> _Exercise description_: Copy out each line of the material in which the word "click" appears.

-- Records supplied follows --

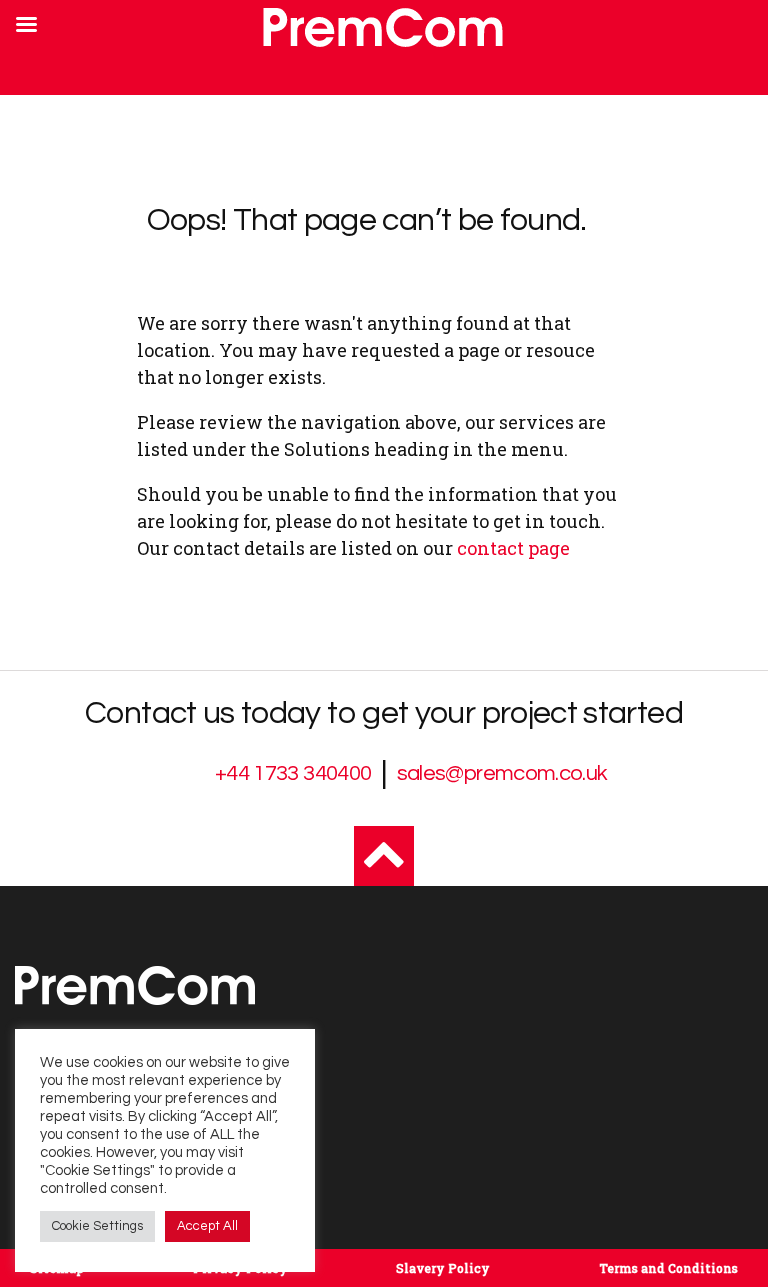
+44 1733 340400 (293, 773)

-- Records supplied concluded --
-- Records supplied follows --

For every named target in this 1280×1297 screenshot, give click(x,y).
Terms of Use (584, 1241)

-- Records supplied concluded --
-- Records supplied follows --

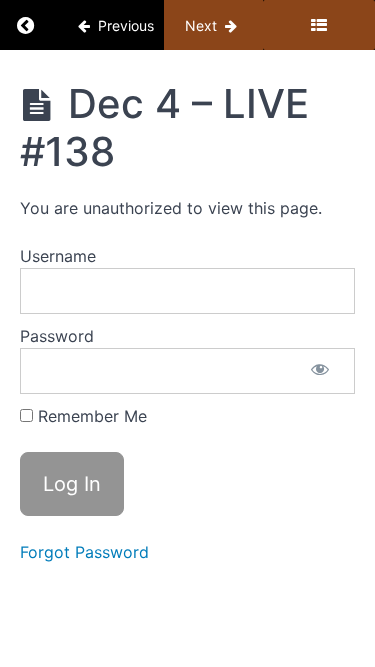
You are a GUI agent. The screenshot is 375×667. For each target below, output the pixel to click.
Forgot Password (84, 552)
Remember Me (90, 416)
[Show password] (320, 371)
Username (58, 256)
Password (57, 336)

-- Records supplied concluded --

> _Response_:
For every named target in this 1280×1297 screenshot, give click(x,y).
You are a GUI agent. The screenshot is 375×667. For each target below, output the pixel to click.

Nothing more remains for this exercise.